For most of us, a senator with a partly porcine heart or a mouse with a human immune system is not sufficient to provoke the kind of instinctive queasiness known among ethicists as ''the yuck factor.'' The man most identified with that term, Dr. Leon Kass, the bioethicist and current chairman of the President's Council on Bioethics, is of the opinion that widespread feelings of repugnance may be an alarm that something is morally wrong, even if you are not able to articulate precisely why. The mouse and the senator may not trigger a yuck because they look just like a rodent and a person. But what about a normal-looking mouse with a headful of human brain cells or a human-animal embryo that is only briefly alive and never seen?

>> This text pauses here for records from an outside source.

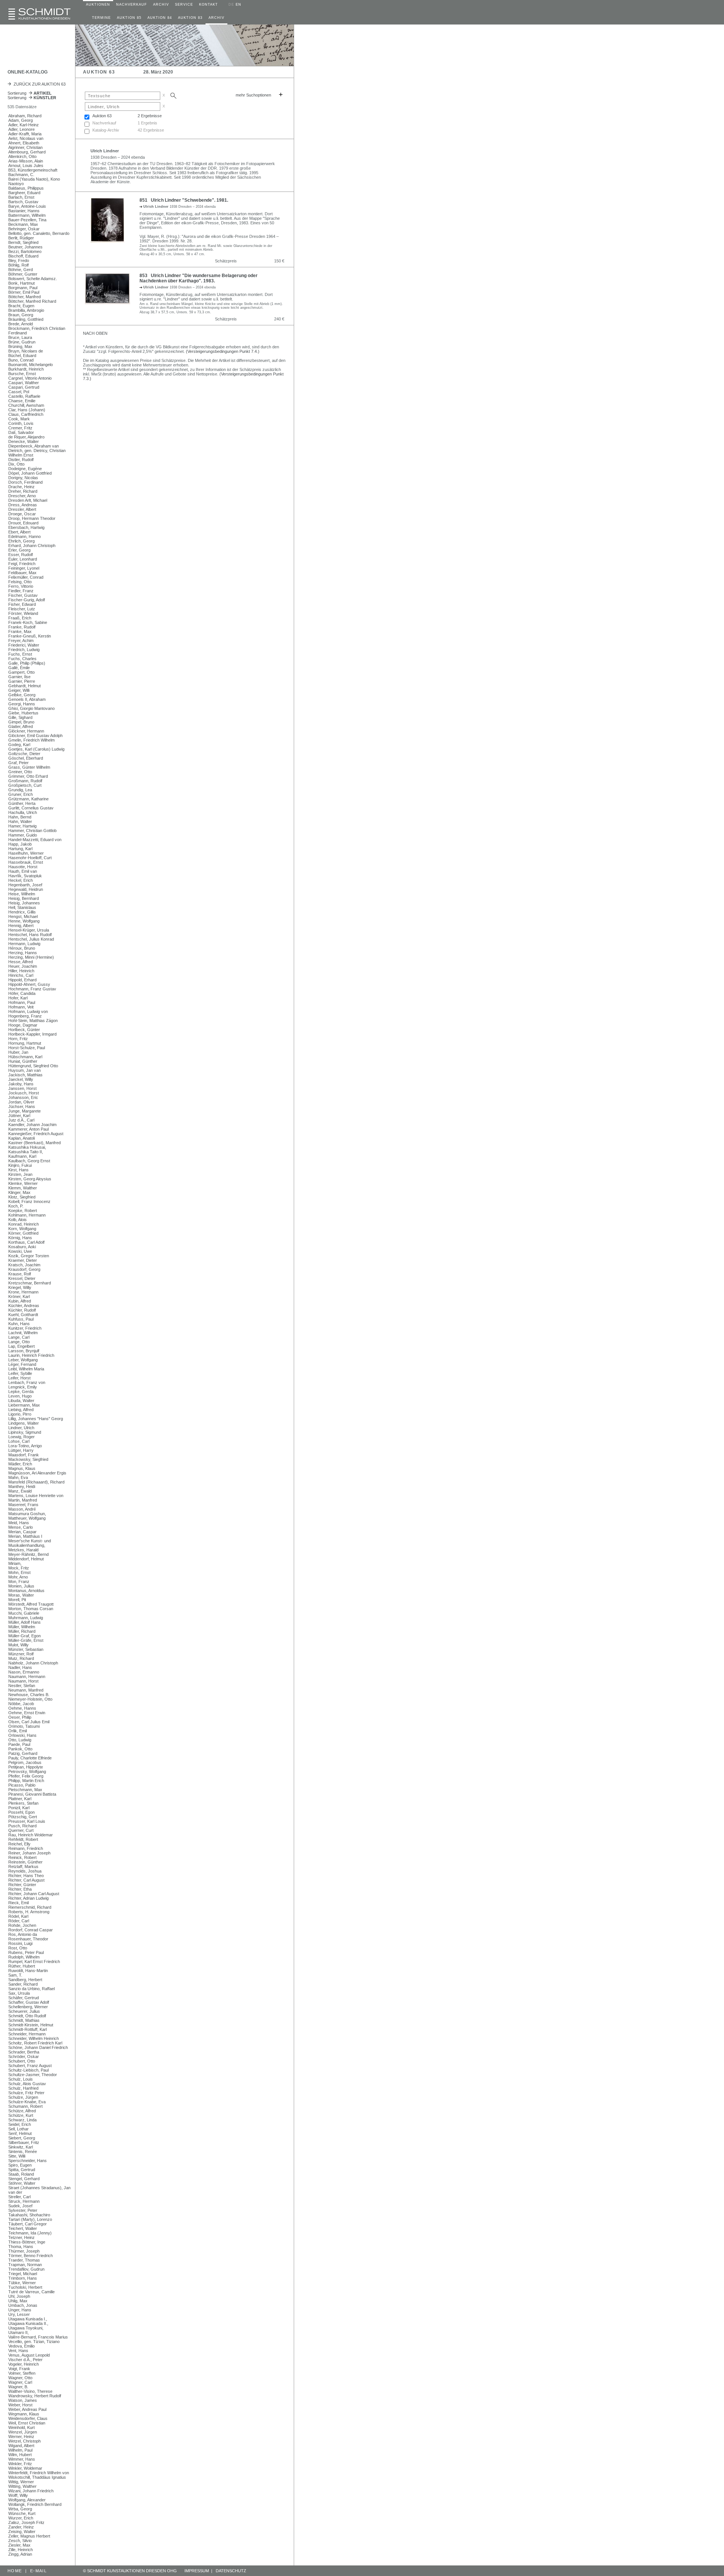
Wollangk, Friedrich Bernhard (34, 2504)
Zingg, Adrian (20, 2554)
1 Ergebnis (147, 123)
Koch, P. (15, 1206)
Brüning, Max (20, 346)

If you want to get a peek at a real live chimera, drive about five miles east from downtown Reno, Nev., until you come to a farm that looks pretty much like any other farm. The gate will be locked, but from the road you can see some pens holding sheep that look pretty much like any other sheep. Pound for pound, however, these may be the most thoroughly humanized animals on the planet. They are the work of Esmail Zanjani, a hematologist in the College of Agriculture, Biotechnology and Natural Resources at the University of Nevada at Reno. Several years ago, Zanjani and his colleagues began injecting fetal lambs with human stem cells, mostly ones derived from human bone marrow. He said he hoped that the cells would transform into blood cells so that he could use the sheep to study the human blood system. According to Zanjani, when he examined the sheep he discovered that the human cells had traveled with their lymphatic system throughout the sheep's body, developing into blood, bone, liver, heart and assorted other cells, including some in the brain. While some scientists are skeptical of his findings, Zanjani told me that some have livers that are as much as 40 percent humanized, with distinct human structural units pumping out uniquely human proteins.

While the idea of partly humanized sheep might make some people a little uncomfortable, it isn't easy to see where they trespass across some unambiguous ethical line. But according to Dr. William Hurlbut, a physician and consulting professor in human biology at Stanford, who serves with Kass on the President's Council for Bioethics, the seeing is exactly the point. What if, instead of internal human organs, Zanjani's sheep sported recognizably human parts on the outside -- human limbs or genitals, for instance, ready for transplant should the need arise? Hurlbut maintains that this is scientifically plausible. But it would be wrong. Every living thing has a natural trajectory through its life beginning at conception, and in Hurlbut's view, a visible chimera would veer dangerously off course.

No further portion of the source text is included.